Scientists raise proliferation concerns over nuclear plans in New Brunswick

"the plutonium recovered by Moltex’s reprocessing plant would present high proliferation risks". This is completely incorrect as the fuel they would be reprocessing has the wrong kind of plutonium. Reactors make a large amount of plutonium-240 which is good reactor fuel but cannot be used for weapons. Weapons need plutonium-239 which must be produced in special weapons production reactors. Nobody has ever made a weapon out of reprocessed reactor fuel.

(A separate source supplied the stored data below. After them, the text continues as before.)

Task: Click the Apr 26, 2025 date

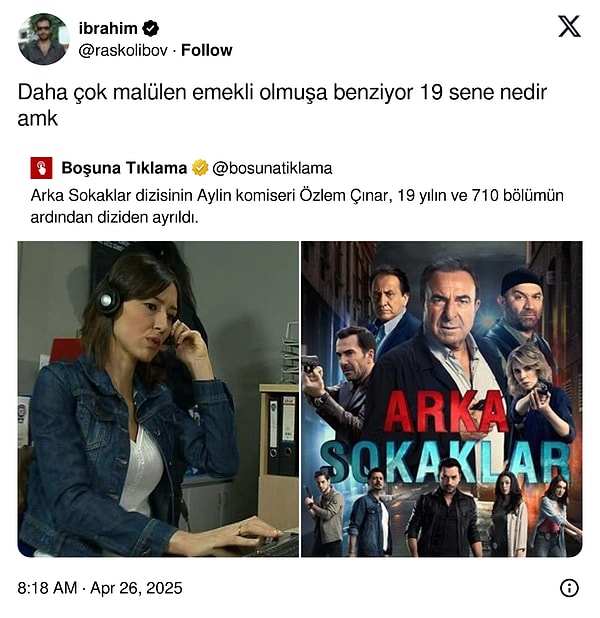Action: click(x=136, y=588)
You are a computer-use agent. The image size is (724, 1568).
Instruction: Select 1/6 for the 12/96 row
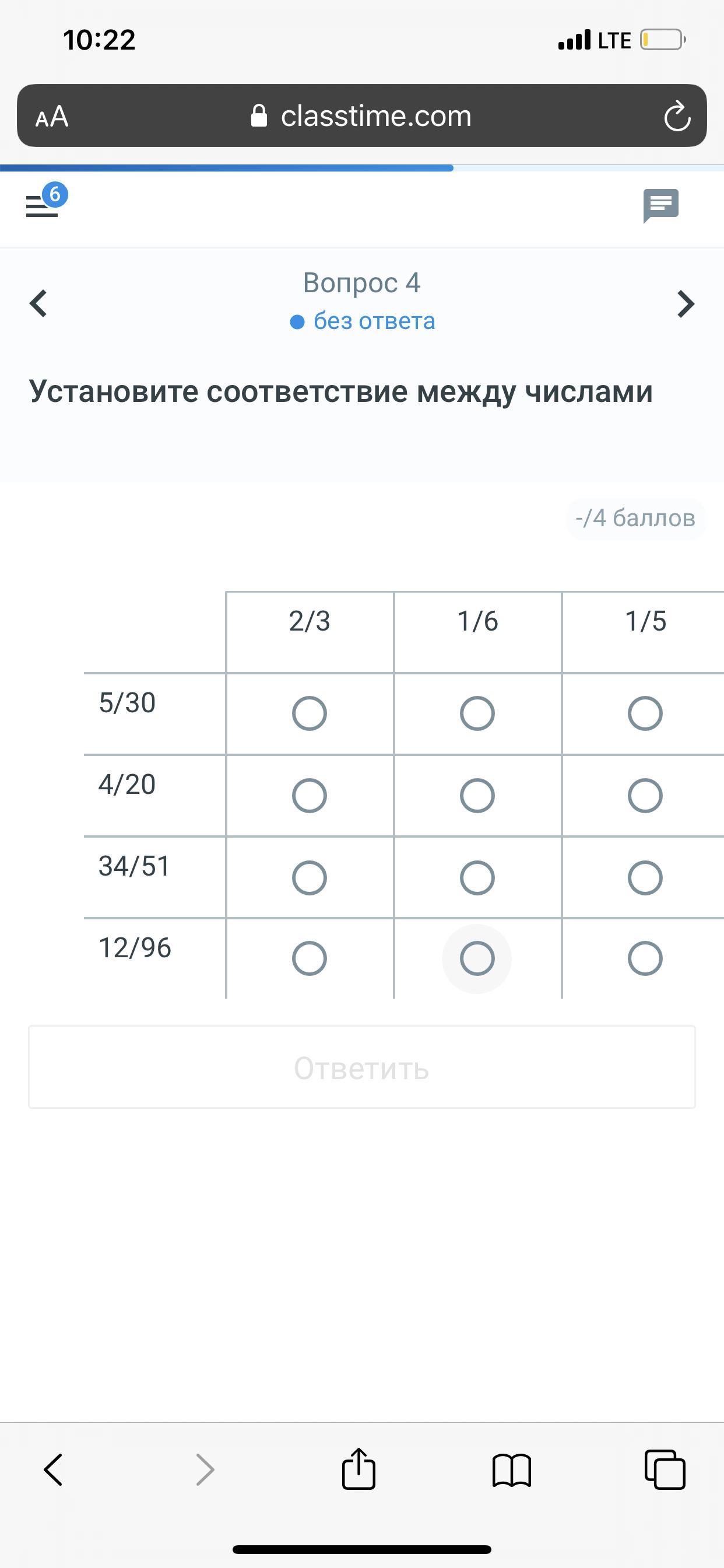click(477, 958)
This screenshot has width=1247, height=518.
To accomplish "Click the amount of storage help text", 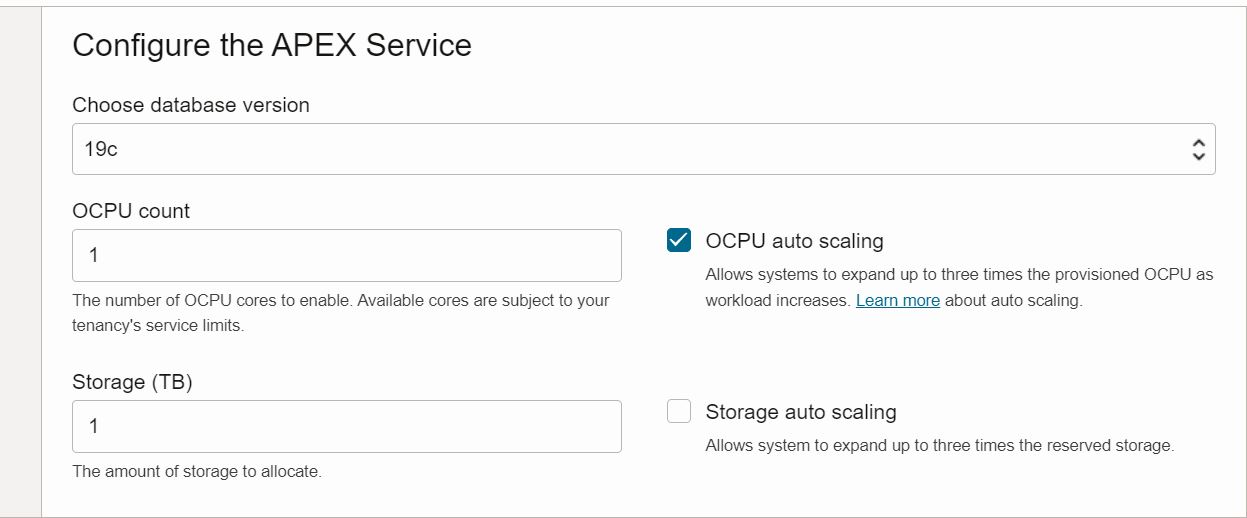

The author of the article chose to allude to this glaring factual error by including the comment from Moltex but they gave far too much credibility to the misinformation from the activists otherwise "And while Moltex acknowledges that most reprocessing techniques can present a serious nuclear proliferation risk, it added that its proposed reprocessing facility would produce highly impure plutonium that is completely unsuitable for use in weapons." Experts talk about reprocessing as a "potential" proliferation risk because technically there is some of the right kind of plutonium mixed in. Theoretically you could then make a weapon if you could devise a way to separate that small fraction of the weapons plutonium but no one has ever developed a way to do this because it would be extremely difficult. That is why all weapons plutonium has come from reactors specially designed to make it. Presenting this as a difference of opinion is very misleading. The fact is that nobody can make weapons out of spent reactor fuel.

I believe the concern is that the small amount of Pu-239 in spent CANDU fuel could be reprocessed into fuel that's suitable for use in weapons reactors. That's still a far cry away from being able to produce a working bomb but the potential is there.

You're right though, this article is fearmongering trash.